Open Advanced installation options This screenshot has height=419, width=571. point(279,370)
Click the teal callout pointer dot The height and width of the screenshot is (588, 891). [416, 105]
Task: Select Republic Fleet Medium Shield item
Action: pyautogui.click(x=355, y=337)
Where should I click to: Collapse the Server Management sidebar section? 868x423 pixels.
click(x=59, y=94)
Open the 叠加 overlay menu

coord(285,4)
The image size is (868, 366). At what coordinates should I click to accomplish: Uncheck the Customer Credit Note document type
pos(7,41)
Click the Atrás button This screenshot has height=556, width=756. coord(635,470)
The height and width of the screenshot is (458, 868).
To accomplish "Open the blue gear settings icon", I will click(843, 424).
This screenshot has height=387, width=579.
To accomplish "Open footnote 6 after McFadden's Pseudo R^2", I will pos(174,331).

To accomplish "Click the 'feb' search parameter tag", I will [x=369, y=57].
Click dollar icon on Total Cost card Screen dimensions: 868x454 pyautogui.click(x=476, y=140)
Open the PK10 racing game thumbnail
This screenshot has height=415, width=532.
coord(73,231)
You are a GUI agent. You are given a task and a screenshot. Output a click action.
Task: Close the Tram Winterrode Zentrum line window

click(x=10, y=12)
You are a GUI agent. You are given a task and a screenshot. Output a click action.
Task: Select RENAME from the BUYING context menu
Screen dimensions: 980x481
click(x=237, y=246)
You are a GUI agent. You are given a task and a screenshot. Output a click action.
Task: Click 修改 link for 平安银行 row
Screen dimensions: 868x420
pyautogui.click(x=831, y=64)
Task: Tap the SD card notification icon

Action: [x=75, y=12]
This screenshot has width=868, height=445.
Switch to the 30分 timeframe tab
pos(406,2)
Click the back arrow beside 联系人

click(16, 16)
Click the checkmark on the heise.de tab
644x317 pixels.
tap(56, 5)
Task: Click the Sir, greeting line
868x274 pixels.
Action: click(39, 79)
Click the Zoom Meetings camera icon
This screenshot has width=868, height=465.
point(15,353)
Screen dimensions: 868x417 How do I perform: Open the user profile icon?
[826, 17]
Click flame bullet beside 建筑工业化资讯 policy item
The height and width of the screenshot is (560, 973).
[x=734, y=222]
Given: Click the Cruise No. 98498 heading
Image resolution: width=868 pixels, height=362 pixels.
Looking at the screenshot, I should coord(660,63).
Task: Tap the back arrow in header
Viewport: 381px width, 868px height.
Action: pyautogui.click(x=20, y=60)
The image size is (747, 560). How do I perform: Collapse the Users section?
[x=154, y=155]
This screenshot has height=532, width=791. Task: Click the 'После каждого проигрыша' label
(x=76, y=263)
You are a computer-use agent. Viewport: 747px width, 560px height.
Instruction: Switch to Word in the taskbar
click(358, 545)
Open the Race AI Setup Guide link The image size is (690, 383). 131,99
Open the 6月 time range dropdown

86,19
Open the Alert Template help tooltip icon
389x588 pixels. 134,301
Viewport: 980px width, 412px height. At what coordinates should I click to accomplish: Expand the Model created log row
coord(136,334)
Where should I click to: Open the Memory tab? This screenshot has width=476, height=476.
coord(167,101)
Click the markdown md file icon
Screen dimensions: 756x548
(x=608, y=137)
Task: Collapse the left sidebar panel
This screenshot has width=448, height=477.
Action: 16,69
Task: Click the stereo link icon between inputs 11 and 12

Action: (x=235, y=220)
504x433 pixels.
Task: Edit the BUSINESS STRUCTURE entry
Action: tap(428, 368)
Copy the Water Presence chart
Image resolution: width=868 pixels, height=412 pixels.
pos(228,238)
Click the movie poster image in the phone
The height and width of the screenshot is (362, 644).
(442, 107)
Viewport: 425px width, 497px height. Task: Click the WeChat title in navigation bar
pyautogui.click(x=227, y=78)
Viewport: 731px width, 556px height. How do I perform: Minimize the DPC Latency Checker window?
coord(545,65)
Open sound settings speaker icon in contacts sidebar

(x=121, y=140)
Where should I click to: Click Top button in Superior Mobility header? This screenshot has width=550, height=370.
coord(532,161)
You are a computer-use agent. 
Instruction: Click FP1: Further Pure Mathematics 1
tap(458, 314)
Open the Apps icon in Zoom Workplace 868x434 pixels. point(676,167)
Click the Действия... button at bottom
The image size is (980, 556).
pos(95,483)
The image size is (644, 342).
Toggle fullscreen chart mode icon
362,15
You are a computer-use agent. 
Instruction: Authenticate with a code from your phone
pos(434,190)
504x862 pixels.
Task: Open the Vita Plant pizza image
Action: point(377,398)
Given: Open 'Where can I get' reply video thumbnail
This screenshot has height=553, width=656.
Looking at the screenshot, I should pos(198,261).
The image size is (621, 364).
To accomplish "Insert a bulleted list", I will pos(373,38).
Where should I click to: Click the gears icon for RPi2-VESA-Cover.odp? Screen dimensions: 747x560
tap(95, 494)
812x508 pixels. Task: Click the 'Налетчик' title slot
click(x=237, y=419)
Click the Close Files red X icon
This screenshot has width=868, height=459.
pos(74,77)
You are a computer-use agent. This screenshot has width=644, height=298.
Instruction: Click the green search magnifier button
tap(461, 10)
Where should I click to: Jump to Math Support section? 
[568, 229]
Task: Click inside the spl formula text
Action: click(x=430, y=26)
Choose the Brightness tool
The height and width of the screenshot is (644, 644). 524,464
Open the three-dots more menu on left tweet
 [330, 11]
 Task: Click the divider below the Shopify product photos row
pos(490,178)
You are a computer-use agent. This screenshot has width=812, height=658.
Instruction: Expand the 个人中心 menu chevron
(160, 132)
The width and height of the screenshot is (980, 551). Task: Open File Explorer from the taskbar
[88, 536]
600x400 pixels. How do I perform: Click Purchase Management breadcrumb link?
■ ■ ■ ■ ■ ■ ■
Assignment:
The exercise is to copy out every line above that has the word "will" in it.

Result:
To accomplish "Open the blue gear settings icon", I will click(843, 424).
To accomplish "Open footnote 6 after McFadden's Pseudo R^2", I will pos(174,331).
To accomplish "Click the 'feb' search parameter tag", I will [x=369, y=57].
To accomplish "Insert a bulleted list", I will pos(373,38).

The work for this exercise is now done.